Intelligence disorder or developmental delay is the defect of cognitive function and social ad-aptation function as the main clinical features,two-thirds of the etiology is unknown. Clinical manifestations,high morbidity,and low treatment outcome are the major challenge for us. In recent years,with the application of the new generation of sequencing technology,We have gained further understanding of the etiology and pathogenesis of intelligent disorder or developmental delay. It has been found that multiple copies of chromosomal copies can lead to it. This paper summarizes the clinical,imaging and etiology of intelligent disorder or developmental de-lay,especially the recent advances in molecular genetics.

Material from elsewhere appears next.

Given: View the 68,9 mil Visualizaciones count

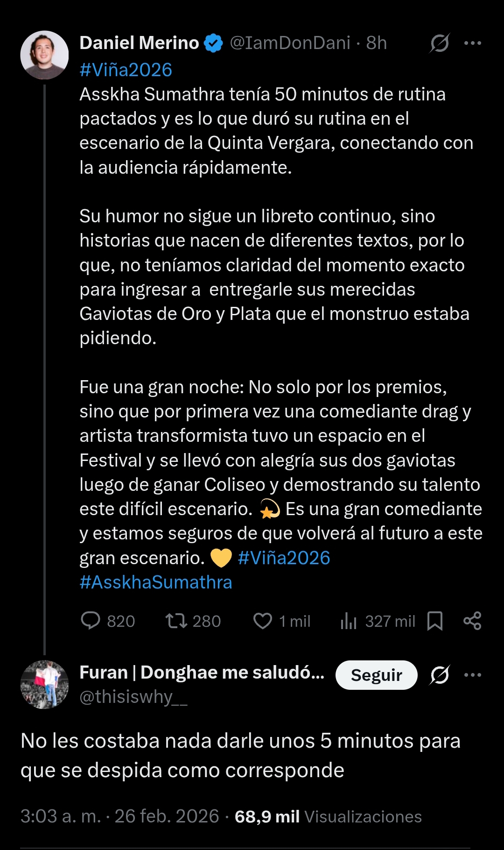Looking at the screenshot, I should pos(328,816).
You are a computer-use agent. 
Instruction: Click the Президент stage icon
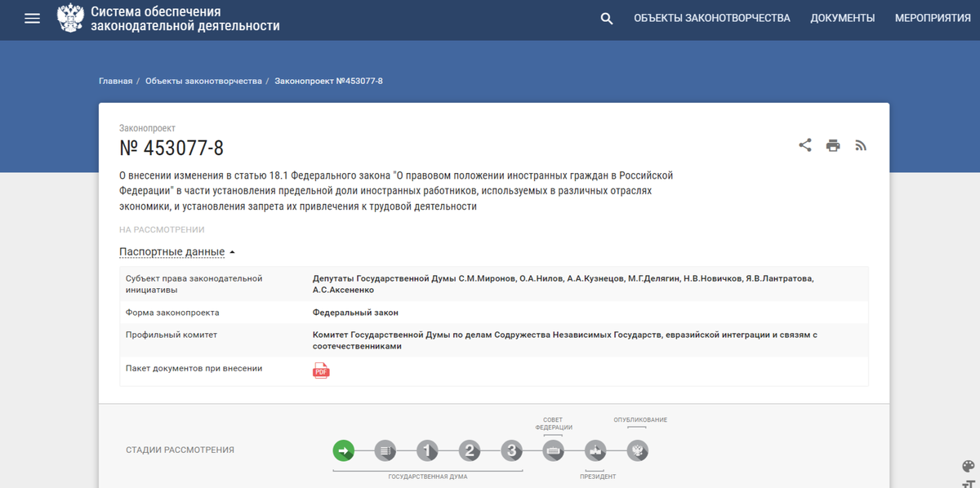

Spinal cord injuries without radiologic abnormality (SCIWORA) refers to the violence caused by spinal cord injury and radiological examination such as X-ray or CT no visible spine fracture and dislocation,abnormal findings,19％ to 34％ of children traumatic spinal cord disease.After SCIWORA occurs,there was no fever or low heat,and the progress period was short,and the disease of the spinal cord was more than normal,and the disease was less subjective.It should be identified with acute myelitis and other diseases.To improve pediatrician's understanding of SCIWORA,this review summarizes the etiology,clinical characteristics and imaging manifestations of SCIWORA in children in recent 10 years.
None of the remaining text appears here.